→ Task instructions
Among the lines below, output only those between the line holding "Click the Vyhledat search field" and the line holding "1000x1000 pixels. At", inclusive, exactly as written and with no pictures.

→ Data provided
|---|
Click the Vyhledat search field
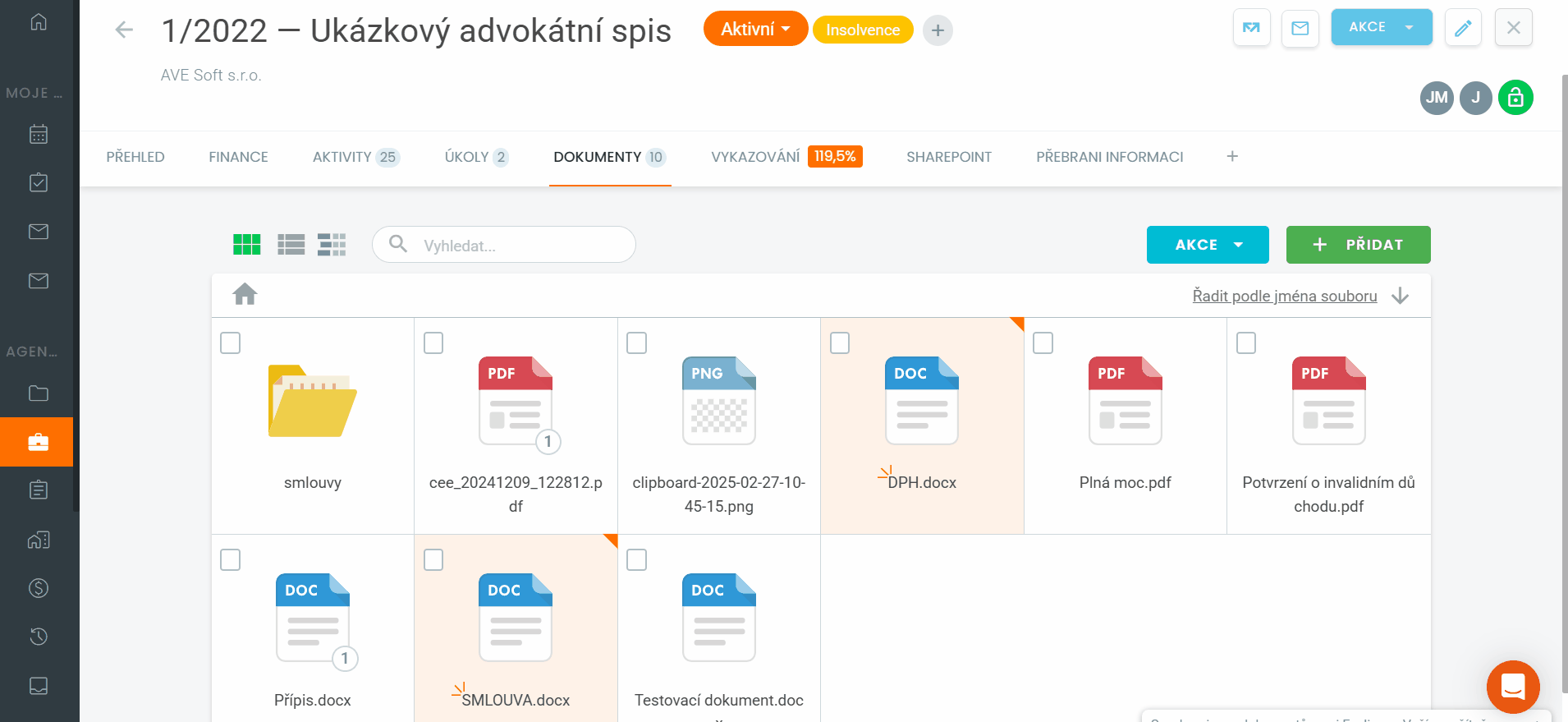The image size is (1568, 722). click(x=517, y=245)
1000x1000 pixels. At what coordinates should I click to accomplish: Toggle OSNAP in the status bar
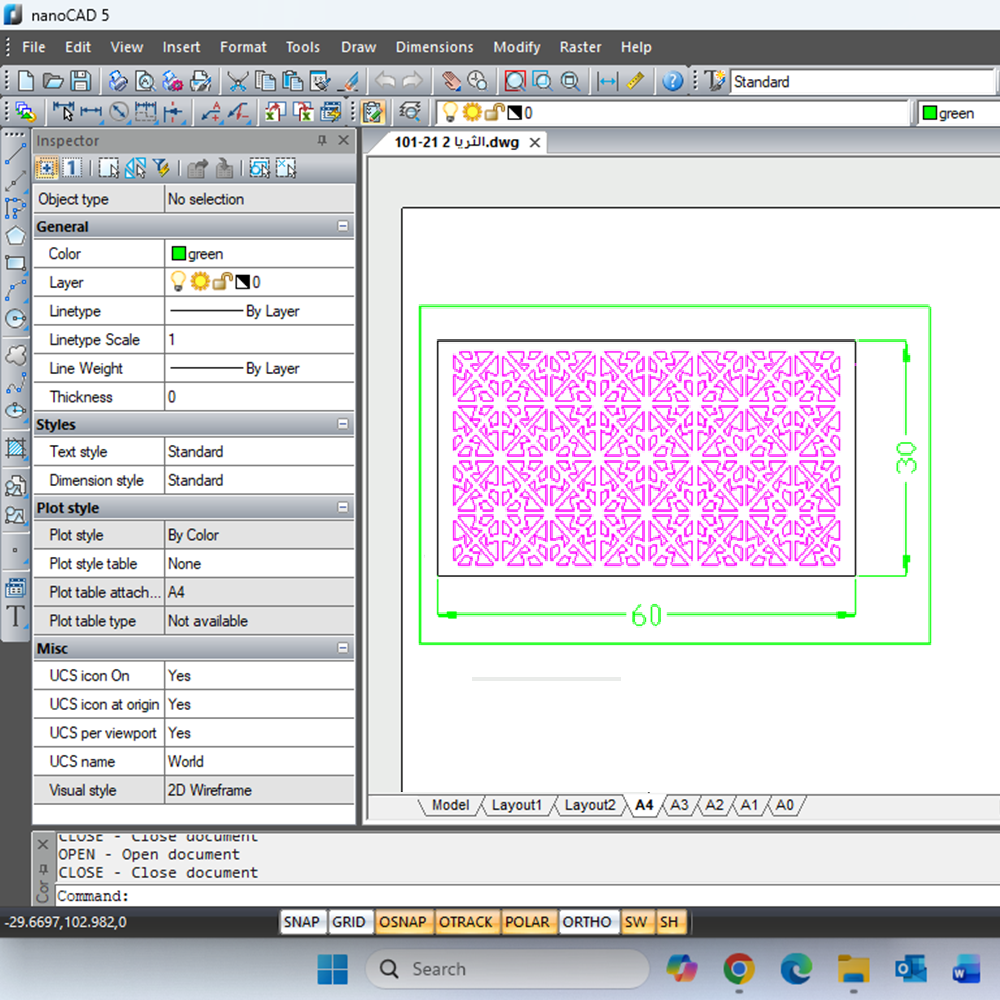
|---|
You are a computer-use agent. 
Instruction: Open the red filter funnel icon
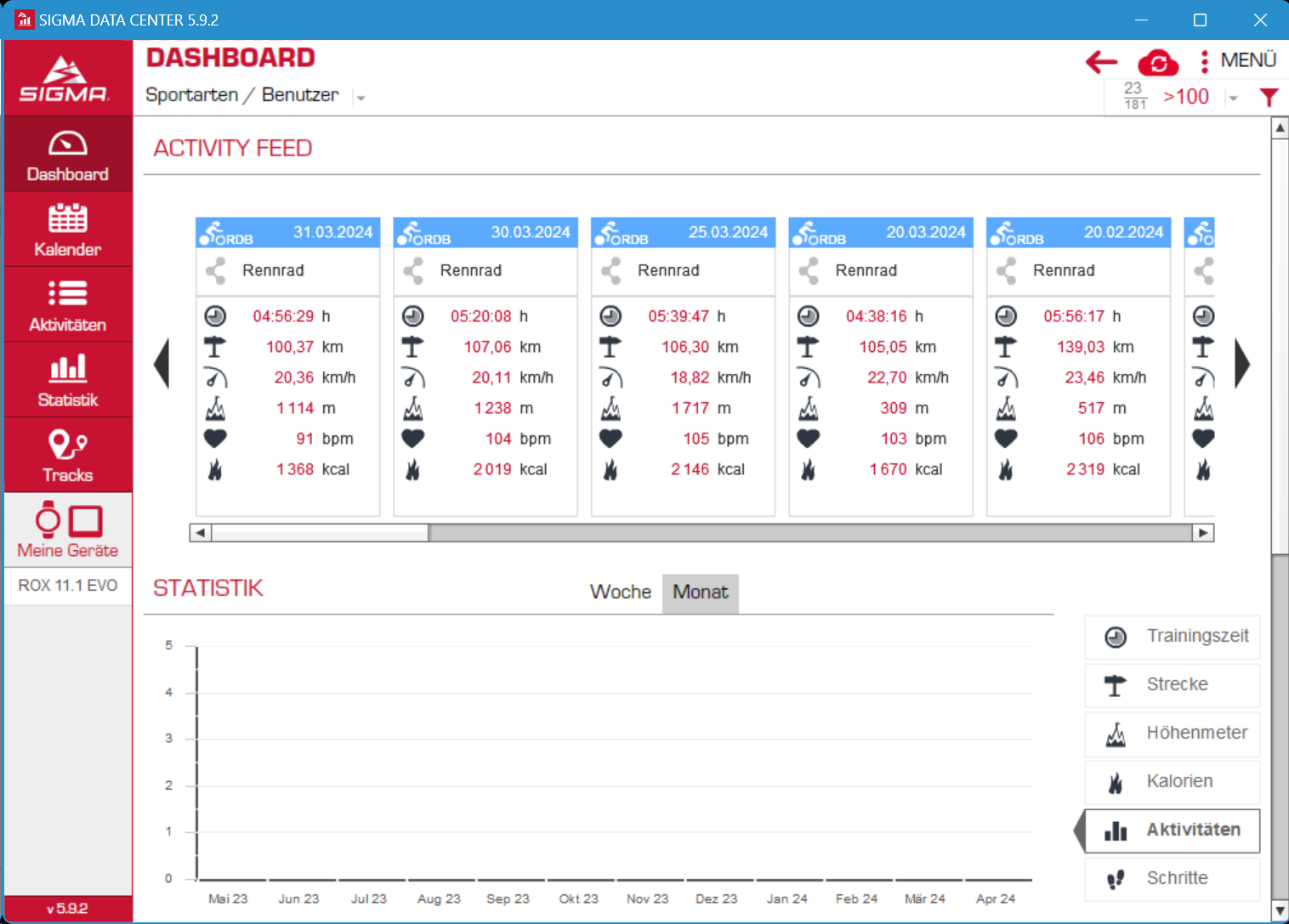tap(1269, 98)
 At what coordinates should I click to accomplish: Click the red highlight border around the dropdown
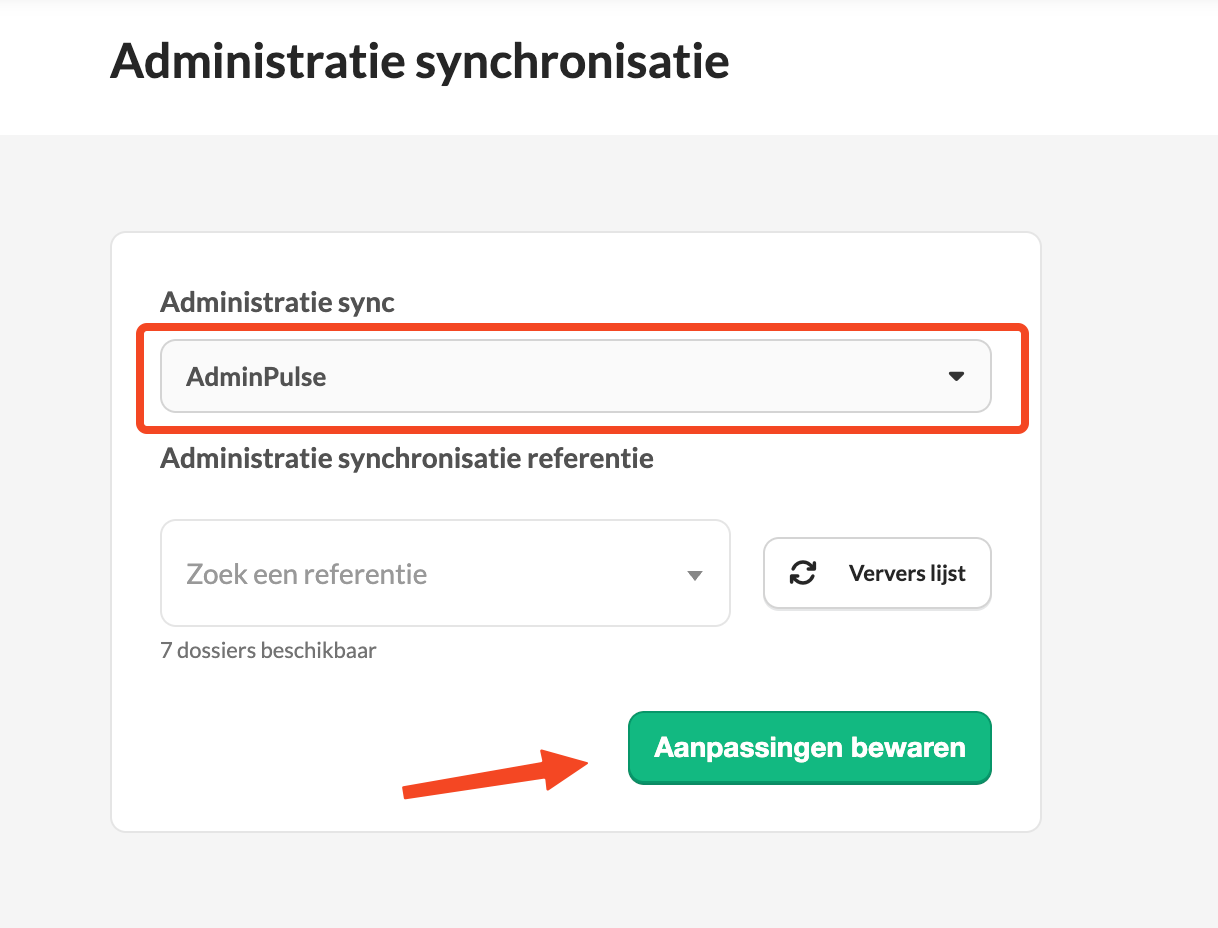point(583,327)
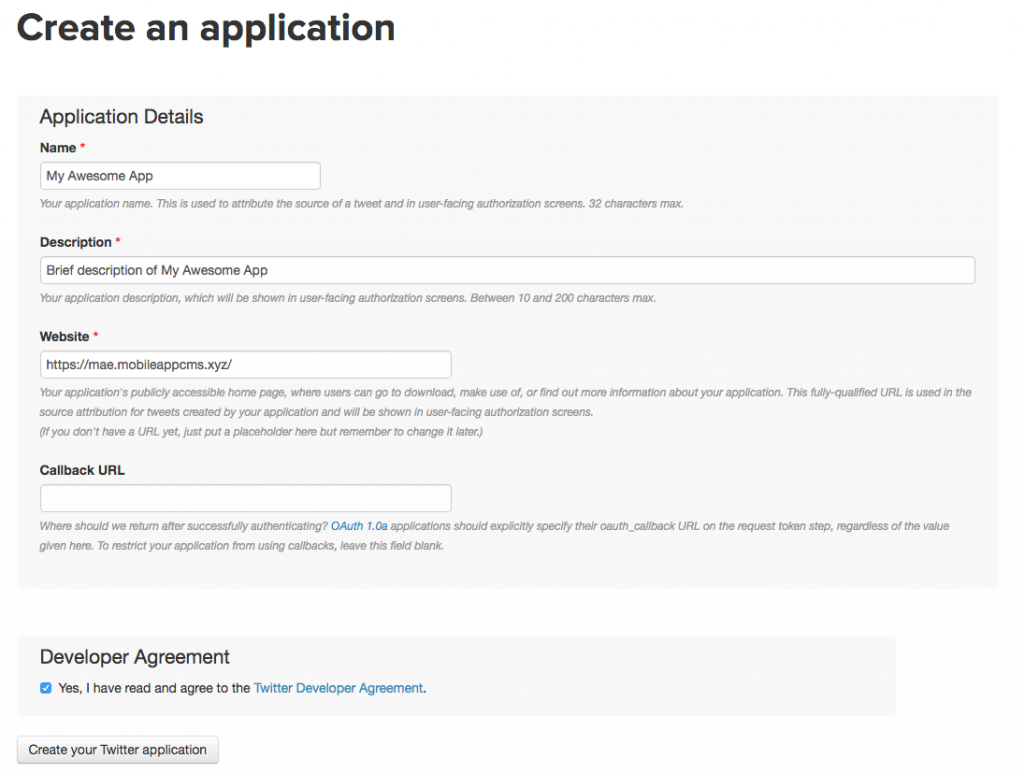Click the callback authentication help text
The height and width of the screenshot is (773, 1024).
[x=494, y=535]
|---|
→ Exercise output
Click the Vyhledat search field
The image size is (1568, 722). click(x=517, y=245)
1000x1000 pixels. At what coordinates should I click to accomplish: Toggle OSNAP in the status bar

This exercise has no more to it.